Michea démontre de manière concise en quoi les contradictions profondes du libéralisme depuis le XVIIIe siècle – politiques, économiques et culturelles – l’ont amené à se RETOURNER CONTRE LUI-MÊME, et à se couper de son esprit initial de tolérance (Adam Smith, David Hume, Montesquieu). C’est ce qui nous a amené aussi profond dans un capitalisme post-démocratique.

Dénommées sous l’euphémisme de « communauté internationale » par les médias dominants en Occident, les élites, confrontées depuis 2008 aux « difficultés croissantes rencontrées par les processus d’accumulation mondiale du capital », apparaissent prêts à tout pour conserver leurs privilèges.

Michea a tout à fait raison : le pire ennemi de la civilisation – et même de la vie sur terre – est la dynamique aveugle d’accumulation de capital sans borne. Nous savons dans quelle direction ce Meilleur des Mondes néolibéral nous emmène.

Michea nous dit que la seule riposte possible est un mouvement autonome et populaire « qui ne serait pas soumis à l’hégémonie idéologique et culturelle des mouvements ‘progressistes’ qui, au cours des trois dernières décennies, n’ont défendu que les intérêts culturels des nouvelles classes moyennes à travers le monde ».

À l’instant présent, un tel mouvement relève de l’utopie.

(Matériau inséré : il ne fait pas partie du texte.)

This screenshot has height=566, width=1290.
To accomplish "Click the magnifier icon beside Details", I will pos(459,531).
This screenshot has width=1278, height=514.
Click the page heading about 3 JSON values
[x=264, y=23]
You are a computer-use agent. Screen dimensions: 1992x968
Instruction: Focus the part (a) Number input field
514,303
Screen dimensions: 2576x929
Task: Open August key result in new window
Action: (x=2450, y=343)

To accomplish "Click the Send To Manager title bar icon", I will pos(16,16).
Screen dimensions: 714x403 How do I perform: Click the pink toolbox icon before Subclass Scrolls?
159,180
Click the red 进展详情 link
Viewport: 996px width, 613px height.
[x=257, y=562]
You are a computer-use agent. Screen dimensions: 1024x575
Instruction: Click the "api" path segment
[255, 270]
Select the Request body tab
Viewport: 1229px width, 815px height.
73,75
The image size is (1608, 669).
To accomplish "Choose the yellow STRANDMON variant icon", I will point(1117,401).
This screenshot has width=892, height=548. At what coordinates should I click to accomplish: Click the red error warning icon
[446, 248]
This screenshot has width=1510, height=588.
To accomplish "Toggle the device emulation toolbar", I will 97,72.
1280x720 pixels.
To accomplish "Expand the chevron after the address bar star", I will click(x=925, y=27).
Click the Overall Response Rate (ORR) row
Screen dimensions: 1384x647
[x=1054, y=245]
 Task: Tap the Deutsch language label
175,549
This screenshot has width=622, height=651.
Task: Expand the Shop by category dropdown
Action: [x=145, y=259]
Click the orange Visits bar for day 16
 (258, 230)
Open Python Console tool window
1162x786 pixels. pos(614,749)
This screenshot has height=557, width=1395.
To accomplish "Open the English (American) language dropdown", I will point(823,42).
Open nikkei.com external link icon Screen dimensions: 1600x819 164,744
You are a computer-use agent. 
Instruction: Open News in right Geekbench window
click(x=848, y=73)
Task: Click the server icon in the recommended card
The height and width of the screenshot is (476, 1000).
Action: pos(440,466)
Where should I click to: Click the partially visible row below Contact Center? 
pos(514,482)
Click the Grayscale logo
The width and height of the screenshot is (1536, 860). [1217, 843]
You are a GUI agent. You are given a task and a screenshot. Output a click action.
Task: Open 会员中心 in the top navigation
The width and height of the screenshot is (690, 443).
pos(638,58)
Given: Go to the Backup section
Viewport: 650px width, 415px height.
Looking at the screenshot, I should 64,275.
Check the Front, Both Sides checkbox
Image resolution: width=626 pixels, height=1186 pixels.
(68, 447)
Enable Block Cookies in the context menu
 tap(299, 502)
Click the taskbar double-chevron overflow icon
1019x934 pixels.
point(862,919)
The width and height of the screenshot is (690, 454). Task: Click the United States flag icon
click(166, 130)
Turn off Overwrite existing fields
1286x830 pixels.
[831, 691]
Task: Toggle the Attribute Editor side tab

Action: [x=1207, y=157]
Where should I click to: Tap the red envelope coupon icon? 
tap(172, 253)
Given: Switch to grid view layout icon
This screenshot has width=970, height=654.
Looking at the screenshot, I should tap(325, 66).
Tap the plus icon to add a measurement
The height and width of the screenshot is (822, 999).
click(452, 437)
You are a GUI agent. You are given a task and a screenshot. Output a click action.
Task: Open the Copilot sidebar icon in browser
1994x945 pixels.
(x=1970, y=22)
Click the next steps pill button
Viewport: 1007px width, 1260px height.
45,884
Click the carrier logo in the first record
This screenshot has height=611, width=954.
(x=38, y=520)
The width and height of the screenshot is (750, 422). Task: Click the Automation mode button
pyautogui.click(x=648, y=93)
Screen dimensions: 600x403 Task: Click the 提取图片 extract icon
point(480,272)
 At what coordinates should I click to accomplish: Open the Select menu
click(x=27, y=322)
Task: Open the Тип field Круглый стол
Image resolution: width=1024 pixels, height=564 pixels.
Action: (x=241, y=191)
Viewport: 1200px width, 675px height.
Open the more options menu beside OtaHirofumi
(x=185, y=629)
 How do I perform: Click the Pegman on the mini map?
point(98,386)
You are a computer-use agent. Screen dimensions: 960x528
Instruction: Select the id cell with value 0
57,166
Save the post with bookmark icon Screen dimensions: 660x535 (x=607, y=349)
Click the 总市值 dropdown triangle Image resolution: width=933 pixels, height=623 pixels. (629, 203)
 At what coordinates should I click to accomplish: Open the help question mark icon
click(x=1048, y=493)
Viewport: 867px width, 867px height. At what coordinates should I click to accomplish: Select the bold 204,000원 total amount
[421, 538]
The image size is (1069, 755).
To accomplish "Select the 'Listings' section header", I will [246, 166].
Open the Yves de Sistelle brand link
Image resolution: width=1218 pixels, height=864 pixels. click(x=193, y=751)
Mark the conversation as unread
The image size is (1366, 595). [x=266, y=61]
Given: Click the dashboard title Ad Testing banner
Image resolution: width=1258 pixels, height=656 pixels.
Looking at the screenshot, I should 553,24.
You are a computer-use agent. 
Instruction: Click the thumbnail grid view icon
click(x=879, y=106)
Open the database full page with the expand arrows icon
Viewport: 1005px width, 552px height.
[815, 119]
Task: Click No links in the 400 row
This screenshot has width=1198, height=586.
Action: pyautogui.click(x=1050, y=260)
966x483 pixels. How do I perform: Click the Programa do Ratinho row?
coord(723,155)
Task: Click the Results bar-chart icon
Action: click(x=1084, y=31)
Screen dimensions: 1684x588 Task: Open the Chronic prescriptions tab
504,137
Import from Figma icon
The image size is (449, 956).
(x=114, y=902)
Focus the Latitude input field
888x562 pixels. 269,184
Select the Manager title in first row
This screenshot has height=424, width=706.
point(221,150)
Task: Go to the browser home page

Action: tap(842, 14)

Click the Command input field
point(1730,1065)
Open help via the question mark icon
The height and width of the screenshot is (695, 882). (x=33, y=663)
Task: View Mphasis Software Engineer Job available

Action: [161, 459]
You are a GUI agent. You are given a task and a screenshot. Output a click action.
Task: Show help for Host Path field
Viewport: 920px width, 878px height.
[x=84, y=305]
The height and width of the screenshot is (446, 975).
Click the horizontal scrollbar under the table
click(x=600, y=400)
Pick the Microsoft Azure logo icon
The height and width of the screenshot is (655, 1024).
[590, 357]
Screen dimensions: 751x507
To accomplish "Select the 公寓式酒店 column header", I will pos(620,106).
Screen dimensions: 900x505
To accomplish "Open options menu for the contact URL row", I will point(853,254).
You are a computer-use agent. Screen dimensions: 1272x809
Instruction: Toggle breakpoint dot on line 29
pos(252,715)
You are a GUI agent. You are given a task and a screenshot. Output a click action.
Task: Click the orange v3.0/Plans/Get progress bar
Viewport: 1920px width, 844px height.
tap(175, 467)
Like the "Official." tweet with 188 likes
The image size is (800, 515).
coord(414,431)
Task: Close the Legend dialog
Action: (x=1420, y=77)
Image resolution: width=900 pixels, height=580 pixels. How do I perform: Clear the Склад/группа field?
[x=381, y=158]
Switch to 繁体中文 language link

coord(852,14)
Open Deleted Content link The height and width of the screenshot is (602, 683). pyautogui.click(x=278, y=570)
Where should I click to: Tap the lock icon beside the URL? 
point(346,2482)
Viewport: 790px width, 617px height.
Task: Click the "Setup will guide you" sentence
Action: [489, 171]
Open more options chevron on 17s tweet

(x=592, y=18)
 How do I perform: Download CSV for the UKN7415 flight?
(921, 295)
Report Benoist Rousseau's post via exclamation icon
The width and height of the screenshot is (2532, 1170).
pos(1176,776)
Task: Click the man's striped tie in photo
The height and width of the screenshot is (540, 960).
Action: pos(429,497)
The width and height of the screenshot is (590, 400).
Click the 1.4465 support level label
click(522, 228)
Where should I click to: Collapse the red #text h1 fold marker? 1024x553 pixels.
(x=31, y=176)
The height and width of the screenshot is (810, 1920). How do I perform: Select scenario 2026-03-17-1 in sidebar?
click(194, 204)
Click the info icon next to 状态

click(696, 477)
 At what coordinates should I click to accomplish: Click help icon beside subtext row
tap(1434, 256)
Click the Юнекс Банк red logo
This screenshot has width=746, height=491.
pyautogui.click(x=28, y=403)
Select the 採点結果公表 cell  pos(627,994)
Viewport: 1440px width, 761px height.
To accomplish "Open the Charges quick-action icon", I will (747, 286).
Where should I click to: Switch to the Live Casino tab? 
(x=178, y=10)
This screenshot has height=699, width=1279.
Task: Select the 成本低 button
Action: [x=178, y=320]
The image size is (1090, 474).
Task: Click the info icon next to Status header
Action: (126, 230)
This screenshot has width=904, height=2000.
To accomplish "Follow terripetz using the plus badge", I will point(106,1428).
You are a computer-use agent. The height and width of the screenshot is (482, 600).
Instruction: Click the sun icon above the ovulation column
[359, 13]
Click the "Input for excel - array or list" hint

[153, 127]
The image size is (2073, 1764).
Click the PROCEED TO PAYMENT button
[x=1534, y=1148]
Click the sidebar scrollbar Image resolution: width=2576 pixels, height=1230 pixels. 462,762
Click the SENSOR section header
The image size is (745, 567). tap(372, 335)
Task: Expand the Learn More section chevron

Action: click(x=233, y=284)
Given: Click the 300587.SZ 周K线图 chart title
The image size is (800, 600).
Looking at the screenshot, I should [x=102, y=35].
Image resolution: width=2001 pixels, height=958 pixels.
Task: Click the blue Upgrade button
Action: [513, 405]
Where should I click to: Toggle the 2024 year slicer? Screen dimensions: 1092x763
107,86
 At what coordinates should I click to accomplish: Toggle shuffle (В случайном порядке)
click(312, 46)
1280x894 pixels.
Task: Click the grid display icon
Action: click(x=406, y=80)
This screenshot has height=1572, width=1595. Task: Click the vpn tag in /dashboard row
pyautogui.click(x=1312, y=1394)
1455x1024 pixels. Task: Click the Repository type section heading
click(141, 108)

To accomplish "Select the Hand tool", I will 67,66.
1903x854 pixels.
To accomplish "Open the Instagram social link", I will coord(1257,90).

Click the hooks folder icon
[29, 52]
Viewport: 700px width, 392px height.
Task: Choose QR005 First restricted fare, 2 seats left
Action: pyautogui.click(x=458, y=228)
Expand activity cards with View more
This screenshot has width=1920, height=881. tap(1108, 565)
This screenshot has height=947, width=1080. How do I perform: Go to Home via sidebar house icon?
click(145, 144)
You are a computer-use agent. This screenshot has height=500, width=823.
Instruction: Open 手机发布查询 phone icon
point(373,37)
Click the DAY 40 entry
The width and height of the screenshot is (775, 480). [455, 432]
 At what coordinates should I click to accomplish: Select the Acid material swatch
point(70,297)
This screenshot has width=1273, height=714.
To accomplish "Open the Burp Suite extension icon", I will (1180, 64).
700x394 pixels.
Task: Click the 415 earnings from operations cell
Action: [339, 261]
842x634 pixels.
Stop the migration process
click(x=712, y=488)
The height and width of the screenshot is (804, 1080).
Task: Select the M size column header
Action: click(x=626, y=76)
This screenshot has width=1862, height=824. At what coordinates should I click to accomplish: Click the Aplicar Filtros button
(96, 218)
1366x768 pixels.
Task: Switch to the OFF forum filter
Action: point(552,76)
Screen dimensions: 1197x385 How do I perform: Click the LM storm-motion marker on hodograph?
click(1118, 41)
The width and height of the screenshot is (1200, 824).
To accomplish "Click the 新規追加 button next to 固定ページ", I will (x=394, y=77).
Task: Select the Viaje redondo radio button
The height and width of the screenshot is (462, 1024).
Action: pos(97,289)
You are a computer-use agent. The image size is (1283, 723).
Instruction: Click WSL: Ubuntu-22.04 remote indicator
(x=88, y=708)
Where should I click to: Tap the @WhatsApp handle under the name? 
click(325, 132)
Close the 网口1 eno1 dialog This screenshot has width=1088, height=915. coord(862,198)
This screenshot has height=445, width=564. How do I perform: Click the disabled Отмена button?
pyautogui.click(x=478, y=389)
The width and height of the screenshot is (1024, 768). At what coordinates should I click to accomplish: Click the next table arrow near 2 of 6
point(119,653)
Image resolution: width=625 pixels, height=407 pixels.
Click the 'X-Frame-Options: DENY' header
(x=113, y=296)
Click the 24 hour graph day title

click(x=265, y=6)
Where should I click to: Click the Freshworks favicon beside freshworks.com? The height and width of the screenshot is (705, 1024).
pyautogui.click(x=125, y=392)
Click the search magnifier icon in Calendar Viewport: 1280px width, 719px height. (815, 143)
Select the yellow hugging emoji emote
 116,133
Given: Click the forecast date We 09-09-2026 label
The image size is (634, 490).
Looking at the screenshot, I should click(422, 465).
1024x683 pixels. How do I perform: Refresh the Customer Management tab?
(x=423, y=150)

Il nous reste à enrayer la dystopie qui monte – à commencer par constituer un vrai Front progressiste démocratique pour barrer la route à un Brésil bolsonaresque.

L’un des moments forts de mon séjour en Italie a été une rencontre avec Rolf Petri, professeur d’histoire contemporaine à l’université Ca Foscari de Venise, et auteur de l’ouvrage absolument essentiel, Une brève histoire de l’idéologie occidentale : bilan critique.

Parcourant les sujets de religion, de race et de colonialisme, jusqu’au projet de « civilisation » des Lumières, Petri tisse un portrait accablant : comment « la géographie imaginaire d’un ‘continent’, qui n’en était pas vraiment un, a défini la plateforme pour l’affirmation de la supériorité européenne et la mission civilisatrice de l’Europe ».

Au cours d’un long dîner dans une petite trattoria vénitienne, loin des hordes de touristes à selfies, Petri observait comment Salvini – un petit entrepreneur issu des classes moyennes – a réussi avec art à canaliser l’inconscient profond d’une Europe mythique et harmonieuse qui ne reviendra pas, ressemblant singulièrement à l’image petit bourgeois faite par Bolsonaro du « miracle brésilien » pendant la dictature militaire de 1964 à 1985.

Tout être sensible sait que les USA ont été noyés dans une inégalité extrême, « supervisée » par une ploutocratie sans état d’âme. Les travailleurs américains vont continuer à se faire presser le citron, tout comme leurs collègues français sous le règne du Macron « libéral ». Il en sera de même des travailleurs brésiliens si Bolsonaro passe. Pour emprunter à Yeats, « quelle créature informe, en ces heures obscures, écrase-t-elle de son poids la liberté naissante ? ».